Dataset entries
□ □ □ □

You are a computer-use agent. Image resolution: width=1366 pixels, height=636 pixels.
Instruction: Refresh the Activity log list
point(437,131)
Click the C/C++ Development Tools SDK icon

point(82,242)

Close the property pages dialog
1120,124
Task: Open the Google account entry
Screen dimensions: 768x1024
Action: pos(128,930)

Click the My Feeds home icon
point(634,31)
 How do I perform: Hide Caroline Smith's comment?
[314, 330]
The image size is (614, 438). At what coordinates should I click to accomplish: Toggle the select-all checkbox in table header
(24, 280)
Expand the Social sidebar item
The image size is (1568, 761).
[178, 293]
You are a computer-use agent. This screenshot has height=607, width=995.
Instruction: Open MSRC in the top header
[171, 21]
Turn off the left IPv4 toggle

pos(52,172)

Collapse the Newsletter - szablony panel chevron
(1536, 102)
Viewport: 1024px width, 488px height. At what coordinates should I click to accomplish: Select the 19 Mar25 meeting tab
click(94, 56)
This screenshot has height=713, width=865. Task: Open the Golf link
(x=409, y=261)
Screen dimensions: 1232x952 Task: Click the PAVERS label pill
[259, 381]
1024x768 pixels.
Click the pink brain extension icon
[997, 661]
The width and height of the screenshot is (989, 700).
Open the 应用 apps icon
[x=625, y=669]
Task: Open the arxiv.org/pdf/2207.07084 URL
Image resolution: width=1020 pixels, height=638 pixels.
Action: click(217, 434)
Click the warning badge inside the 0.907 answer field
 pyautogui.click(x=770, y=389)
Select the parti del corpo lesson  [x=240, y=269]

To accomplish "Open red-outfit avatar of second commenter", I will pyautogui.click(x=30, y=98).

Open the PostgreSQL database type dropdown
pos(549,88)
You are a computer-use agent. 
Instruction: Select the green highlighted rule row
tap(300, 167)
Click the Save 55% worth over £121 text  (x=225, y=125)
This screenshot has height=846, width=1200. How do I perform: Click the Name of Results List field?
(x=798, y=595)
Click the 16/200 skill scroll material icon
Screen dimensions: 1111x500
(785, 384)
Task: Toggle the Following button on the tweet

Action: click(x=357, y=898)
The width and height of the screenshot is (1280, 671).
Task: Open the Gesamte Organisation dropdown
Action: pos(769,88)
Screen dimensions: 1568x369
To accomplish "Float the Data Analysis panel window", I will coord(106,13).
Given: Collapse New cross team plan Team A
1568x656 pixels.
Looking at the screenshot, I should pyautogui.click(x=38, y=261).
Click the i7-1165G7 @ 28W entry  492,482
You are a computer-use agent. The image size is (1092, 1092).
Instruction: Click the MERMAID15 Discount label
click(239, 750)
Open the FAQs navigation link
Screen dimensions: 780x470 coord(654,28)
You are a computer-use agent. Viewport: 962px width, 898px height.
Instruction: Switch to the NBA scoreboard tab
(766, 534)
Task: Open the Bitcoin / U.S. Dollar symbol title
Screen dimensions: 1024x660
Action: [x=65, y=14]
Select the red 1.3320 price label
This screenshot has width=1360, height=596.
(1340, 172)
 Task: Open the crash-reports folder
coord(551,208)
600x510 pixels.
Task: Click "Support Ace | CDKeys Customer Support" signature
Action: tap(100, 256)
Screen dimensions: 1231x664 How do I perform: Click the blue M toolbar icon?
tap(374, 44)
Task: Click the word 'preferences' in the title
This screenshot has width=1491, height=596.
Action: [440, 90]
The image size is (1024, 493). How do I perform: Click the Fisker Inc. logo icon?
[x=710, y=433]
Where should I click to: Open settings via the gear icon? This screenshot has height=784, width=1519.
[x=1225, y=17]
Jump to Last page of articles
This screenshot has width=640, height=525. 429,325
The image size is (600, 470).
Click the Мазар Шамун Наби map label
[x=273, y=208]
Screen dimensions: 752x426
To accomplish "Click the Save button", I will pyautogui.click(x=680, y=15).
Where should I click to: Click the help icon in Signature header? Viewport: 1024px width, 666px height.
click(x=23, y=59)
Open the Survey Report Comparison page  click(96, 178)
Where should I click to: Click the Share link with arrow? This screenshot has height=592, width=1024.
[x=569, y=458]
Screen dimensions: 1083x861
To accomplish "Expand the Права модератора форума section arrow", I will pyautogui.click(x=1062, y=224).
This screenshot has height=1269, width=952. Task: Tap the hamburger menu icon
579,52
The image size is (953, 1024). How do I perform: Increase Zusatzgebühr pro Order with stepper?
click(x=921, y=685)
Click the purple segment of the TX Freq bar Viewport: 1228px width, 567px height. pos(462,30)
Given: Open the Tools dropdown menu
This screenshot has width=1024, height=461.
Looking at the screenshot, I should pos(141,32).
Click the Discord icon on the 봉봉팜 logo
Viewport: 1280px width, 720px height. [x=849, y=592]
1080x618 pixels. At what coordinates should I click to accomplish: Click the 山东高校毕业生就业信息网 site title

□ □ □ □

[Exercise requirements]
Find the lines in the data that hold the word "title". Reply with how many there are and nothing more.

[Answer below]
3